Chennai: A 12-year-old child from Lucknow, born with an unusual vascular condition in which he lacked major abdominal blood vessels, underwent a second kidney transplant at MGM Healthcare. Doctors reopened new pathways to give him the second donor kidney. Nearly two weeks after the surgery, the teen is recovering well, demonstrating early graft function with no complications, doctors said.
The child, Arhan Kalra, who has a V4 venous anomaly, lacked major abdominal veins and associated networks from birth, presenting a significant challenge to life-sustaining procedures, said interventional radiologist Dr Ram Gurajala. The child lacked major veins inferior vena cava, the body's largest vein, and the major iliac veins in the pelvis and their networks within the abdomen, disrupting normal flow and drainage of blood from abdominal organs.
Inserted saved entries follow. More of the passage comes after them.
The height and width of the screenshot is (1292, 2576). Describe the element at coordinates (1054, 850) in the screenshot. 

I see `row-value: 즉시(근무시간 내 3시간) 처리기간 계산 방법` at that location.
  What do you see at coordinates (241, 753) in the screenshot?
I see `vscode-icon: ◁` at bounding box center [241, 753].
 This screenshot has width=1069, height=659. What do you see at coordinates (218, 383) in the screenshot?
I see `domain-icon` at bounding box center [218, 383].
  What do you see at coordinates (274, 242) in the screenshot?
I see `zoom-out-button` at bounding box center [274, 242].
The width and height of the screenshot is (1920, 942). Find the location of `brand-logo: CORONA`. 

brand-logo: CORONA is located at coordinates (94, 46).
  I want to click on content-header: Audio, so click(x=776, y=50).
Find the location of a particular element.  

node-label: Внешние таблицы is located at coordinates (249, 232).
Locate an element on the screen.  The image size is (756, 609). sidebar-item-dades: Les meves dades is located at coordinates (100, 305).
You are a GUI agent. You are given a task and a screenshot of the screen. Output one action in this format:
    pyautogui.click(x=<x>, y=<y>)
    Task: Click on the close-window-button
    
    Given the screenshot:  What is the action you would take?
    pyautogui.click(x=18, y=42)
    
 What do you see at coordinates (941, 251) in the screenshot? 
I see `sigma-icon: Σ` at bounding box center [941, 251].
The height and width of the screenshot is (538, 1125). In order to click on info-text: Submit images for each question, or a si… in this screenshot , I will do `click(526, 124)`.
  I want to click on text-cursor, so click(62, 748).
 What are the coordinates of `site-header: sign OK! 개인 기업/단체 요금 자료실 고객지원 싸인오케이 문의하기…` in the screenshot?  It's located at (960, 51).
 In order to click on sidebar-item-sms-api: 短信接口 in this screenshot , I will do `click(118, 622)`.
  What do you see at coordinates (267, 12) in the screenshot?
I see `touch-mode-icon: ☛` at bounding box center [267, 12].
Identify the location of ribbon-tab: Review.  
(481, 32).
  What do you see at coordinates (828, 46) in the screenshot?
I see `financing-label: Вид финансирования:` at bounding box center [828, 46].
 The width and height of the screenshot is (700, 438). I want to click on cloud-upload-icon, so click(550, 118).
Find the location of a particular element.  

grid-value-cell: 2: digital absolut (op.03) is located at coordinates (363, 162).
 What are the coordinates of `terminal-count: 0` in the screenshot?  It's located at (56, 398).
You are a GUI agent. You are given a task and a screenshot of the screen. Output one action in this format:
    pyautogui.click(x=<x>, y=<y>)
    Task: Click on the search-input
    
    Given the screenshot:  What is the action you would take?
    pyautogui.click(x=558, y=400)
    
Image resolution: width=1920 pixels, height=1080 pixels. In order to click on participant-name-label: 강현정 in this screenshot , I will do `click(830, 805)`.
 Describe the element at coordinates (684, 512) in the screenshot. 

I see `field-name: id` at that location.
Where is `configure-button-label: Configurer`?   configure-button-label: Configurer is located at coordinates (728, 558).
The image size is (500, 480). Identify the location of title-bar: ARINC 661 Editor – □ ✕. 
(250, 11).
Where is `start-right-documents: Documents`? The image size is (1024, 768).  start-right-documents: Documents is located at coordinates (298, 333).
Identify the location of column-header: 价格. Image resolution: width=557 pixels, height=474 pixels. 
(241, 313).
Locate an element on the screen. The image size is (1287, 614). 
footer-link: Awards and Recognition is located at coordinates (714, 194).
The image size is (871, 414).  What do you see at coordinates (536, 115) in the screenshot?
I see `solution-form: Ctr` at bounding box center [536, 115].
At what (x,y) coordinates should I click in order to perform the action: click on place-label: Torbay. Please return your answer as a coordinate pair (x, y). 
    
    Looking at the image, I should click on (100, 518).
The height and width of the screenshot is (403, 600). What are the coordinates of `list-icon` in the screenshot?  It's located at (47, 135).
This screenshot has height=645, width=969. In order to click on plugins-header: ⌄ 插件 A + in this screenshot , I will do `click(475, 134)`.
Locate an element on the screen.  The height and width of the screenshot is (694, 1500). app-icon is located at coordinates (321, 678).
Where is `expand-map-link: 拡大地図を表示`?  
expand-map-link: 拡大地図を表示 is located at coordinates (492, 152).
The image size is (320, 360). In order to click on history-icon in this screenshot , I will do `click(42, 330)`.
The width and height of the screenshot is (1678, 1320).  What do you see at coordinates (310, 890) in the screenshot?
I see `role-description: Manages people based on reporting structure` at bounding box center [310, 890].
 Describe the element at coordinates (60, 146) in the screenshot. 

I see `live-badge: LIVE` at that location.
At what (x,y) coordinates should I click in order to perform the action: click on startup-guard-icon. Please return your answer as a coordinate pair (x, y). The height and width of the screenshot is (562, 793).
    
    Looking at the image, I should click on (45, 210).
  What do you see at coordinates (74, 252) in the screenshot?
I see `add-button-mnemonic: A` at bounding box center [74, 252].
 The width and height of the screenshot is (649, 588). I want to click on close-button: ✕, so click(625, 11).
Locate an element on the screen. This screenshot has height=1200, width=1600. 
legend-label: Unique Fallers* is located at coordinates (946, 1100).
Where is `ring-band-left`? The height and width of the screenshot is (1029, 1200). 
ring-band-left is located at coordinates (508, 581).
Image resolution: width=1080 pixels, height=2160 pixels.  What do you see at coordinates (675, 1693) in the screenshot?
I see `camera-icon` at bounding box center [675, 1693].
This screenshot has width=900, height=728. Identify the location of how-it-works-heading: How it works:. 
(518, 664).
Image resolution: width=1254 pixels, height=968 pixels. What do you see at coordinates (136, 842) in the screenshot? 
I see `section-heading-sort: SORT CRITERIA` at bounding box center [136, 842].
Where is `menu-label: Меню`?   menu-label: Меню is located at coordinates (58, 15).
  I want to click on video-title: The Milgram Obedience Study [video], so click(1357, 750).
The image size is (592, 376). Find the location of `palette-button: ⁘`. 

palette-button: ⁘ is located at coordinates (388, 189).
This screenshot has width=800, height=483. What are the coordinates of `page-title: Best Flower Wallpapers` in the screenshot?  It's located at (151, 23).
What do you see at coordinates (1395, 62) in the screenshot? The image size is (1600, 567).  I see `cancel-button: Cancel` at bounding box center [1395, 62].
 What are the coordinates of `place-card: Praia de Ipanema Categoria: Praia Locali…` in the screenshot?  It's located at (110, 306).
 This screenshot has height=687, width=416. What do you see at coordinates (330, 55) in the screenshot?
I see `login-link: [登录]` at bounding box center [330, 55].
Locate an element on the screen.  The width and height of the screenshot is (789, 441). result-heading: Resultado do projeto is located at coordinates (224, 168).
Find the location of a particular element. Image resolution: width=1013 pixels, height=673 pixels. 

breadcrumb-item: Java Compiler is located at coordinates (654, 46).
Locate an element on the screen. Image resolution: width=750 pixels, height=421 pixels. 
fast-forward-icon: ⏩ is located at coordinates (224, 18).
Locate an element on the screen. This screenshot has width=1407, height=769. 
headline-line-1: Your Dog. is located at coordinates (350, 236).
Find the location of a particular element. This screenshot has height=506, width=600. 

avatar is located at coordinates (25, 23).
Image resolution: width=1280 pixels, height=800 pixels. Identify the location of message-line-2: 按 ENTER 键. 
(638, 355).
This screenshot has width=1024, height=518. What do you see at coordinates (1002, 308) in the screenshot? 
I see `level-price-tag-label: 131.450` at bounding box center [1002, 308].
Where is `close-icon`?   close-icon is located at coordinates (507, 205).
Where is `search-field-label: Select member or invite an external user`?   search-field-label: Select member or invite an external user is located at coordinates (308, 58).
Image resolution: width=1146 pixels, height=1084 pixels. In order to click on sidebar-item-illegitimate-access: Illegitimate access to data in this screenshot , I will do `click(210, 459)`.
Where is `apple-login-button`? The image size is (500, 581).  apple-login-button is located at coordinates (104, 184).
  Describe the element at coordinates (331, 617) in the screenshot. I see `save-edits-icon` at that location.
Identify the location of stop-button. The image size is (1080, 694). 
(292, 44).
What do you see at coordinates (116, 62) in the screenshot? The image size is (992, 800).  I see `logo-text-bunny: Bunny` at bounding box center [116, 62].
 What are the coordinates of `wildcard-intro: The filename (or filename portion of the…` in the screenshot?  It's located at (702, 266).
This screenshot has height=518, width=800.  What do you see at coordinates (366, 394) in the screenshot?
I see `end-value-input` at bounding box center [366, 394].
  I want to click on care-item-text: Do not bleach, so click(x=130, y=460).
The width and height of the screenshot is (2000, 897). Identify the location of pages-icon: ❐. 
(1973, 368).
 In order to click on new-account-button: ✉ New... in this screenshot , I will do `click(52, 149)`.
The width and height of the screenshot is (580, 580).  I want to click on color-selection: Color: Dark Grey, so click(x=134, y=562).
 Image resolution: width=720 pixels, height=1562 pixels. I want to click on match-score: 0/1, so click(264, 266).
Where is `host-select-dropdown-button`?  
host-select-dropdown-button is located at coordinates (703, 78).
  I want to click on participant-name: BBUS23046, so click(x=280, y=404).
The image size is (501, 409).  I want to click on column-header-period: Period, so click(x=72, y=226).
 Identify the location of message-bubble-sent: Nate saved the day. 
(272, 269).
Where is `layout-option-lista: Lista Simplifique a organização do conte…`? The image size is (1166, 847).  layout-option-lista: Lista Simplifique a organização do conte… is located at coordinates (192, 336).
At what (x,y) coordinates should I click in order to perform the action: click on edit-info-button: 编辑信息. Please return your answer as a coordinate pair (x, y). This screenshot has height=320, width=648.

"Earlier, he underwent a kidney transplant, but the graft failed. Another procedure was inevitable," said Dr Senthil Muthuraman, senior consultant in multi-visceral and abdominal organ transplant at the hospital. "For a kidney transplant, the new organ is connected to the existing major veins for proper blood flow. But the absence of these vessels in the patient was an obstacle for surgery," he said.
The surgeons devised a strategy to utilise the venous pathways that developed and were preserved from the child's earlier transplant. "We removed the failed kidney graft while meticulously safeguarding the existing venous structures. This allowed for the safe and effective placement of and blood supply to the new kidney," he added.
On Thursday, consultant paediatric nephrologist Dr Sukanya Govindhan said the child is recovering well with no immediate vascular or urological complications. Managing the patient with dialysis until the second transplant was challenging, the doctor said. "We use a fistula or venous access in the hand for dialysis. In this case, these options were absent. A dialysis catheter was the next option. But the child had no patent veins that could be accessed from the groin or neck," Dr Govindhan said. "A catheter was placed through a trans-lumbar approach (from the lower back) into a vein above the kidney. We used this to put him on dialysis for several months before the renal transplant. We are happy the child has recovered well," he said.